Short task 1 —
In the DISDAR API documentation, rewrite the paragraph beginning "A POST request to this endpoint" as a brief list that keeps its main facts.

Overview

The DISDAR extraction service is a RESTful web service that is able to automatically and reliably extract semantic information out of documents. The API is extremely easy to integrate into existing solutions and is able to handle massive amounts of data.

DISDAR currently specializes in German invoices but will extend the service to support additional document types, more items, and other languages. To achieve this goal, DISDAR is actively developing state-of-the-art machine learning techniques that enable computers to understand documents as reliably as humans do.

Authentication

Example for an authorized request using curl

curl -H 'x-api-key: YOUR-API-KEY'
     -H 'content-type: application/json'
     -X POST -d '{"fileURL": "https://disdar.com/example-document.pdf"}'
     'https://api.disdar.com/v2/extractions'

To communicate with our servers, you need to provide your API key with each request by setting the “x-api-key” header. To obtain an API key, please contact us at info@disdar.com.

x-api-key: YOUR-API-KEY

Extraction

Example of a valid extraction request

{
    "fileURL" : "https://myserver.com/static/document.pdf"
}

Example of an extraction response

{
    "id": "41ecd4f2-d5a8-11e5-b5c9-17f7e2659337",
    "confidence": 0.99,
    "extractions": [{
        "value": "14.03.2016",
        "page": 0,
        "labels": [{
            "value": "2016-03-14",
            "type": "INVOICEDATE",
            "confidence": 1.0
        }]
    }]
}

Request

POST https://api.disdar.com/v2/extractions

A POST request to this endpoint starts the analysis of the provided document. The request must contain a JSON body with the property “fileURL” which identifies the document that is supposed to be analyzed. The URL must be publicly accessible.

Supported file types for documents are PDF, JPEG, PNG and TIFF. The size of the file must not exceed a limit of 50 MB and must not have more than 5 pages.

Response

The response body contains the result of the successful document analysis. In case anything went wrong the DISDAR API will return a 4xx or 500 response code. For more information on possible errors see Error Codes.

The result consists of an unique request ID, the overall confidence and a list of ‘extractions’ that the analysis has extracted from your document. Each extraction contains a list of labels sorted by confidence. A label describes the ‘type’ that we have determined for that extraction. Note that extraction.value contains the extracted String exactly as found on your document while extraction.labels[i].value contains a formatted representation of that value depending on the label type we have detected for that extraction (i.e. an invoice date is represented according to the ISO8601 specification, see Supported Items for more details).

Short task 2 —
Shift every coordinate in the answers by 27, then write out the records again, requests included, from the line containing "Switch to the 我要办税 tab" through the end of the records. Leave the pictures out.

Material to process —
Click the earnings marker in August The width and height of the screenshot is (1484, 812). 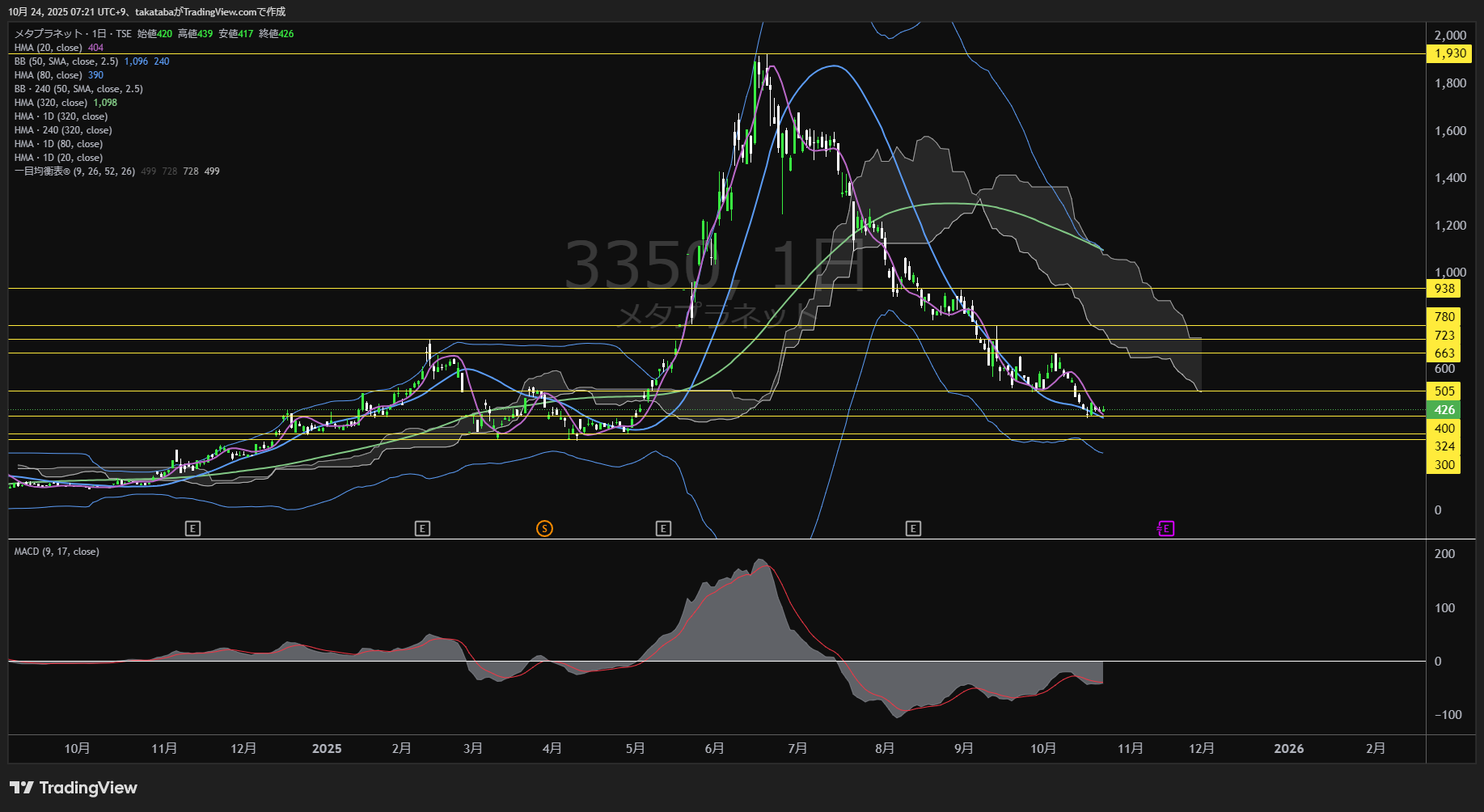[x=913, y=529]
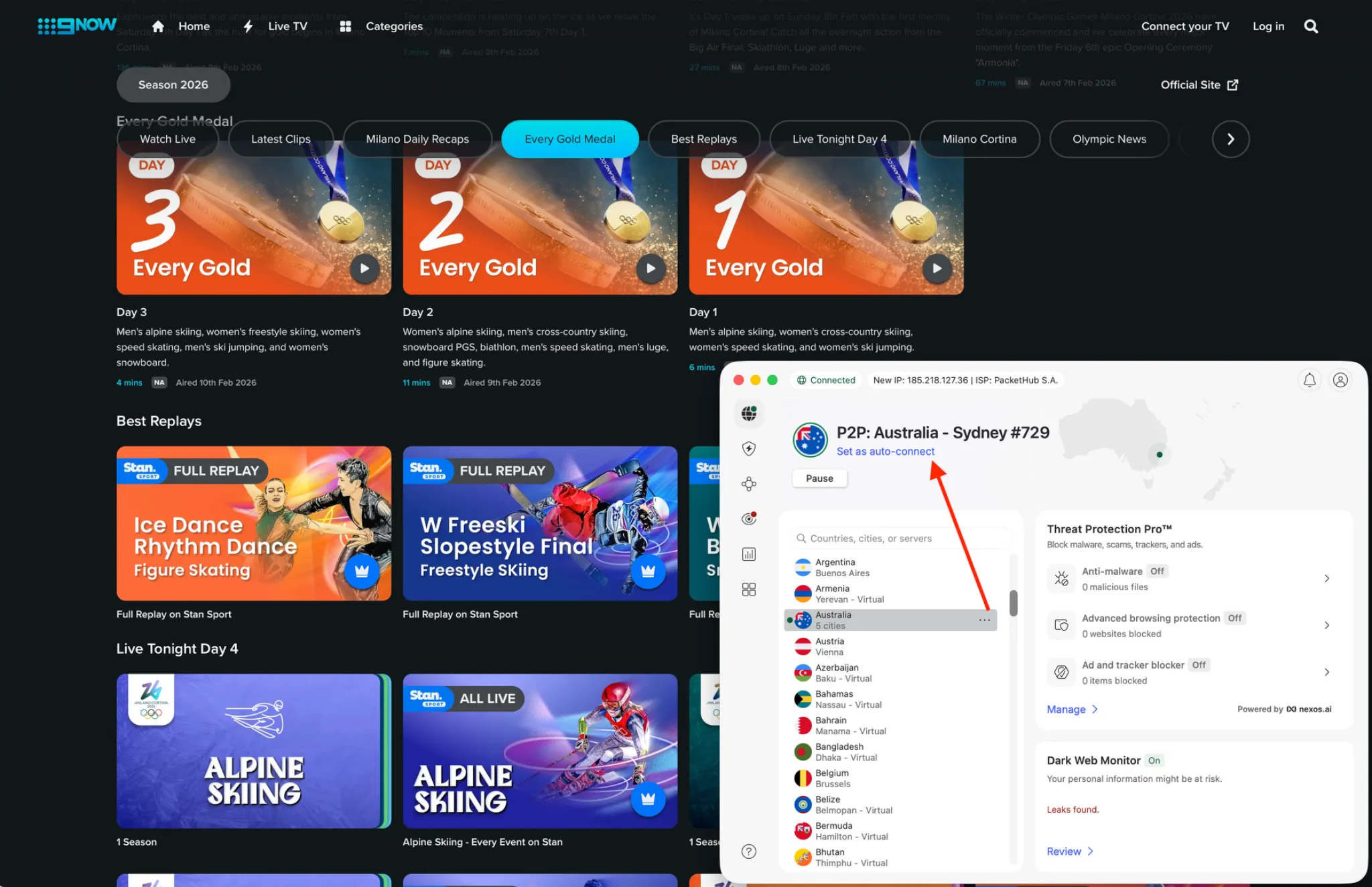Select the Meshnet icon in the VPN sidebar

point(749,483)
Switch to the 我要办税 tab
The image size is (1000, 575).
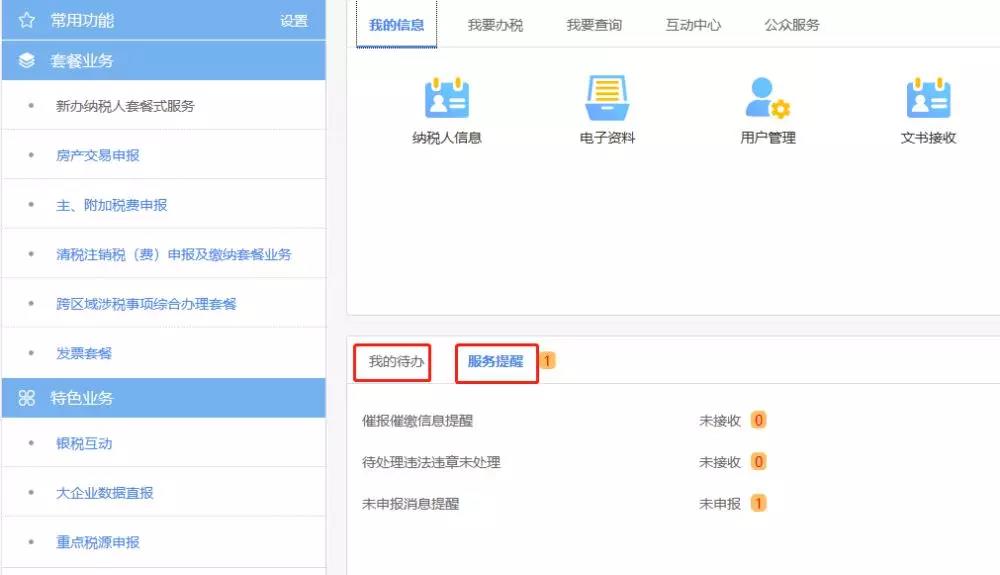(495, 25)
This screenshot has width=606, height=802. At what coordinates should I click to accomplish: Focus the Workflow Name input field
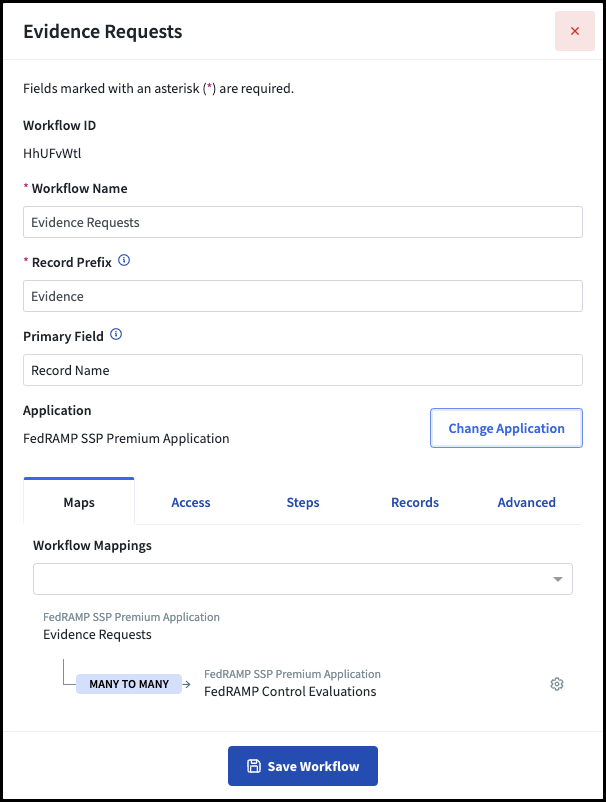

Complete output 1 —
- A POST request to this endpoint starts analysis of the provided document.
- The request needs a JSON body with a "fileURL" property identifying the document.
- The URL must be publicly accessible.

Complete output 2 —
Switch to the 我要办税 tab
The image size is (1000, 575).
(522, 52)
This screenshot has width=606, height=802. At what coordinates should I click to accomplish: Focus the Workflow Name input field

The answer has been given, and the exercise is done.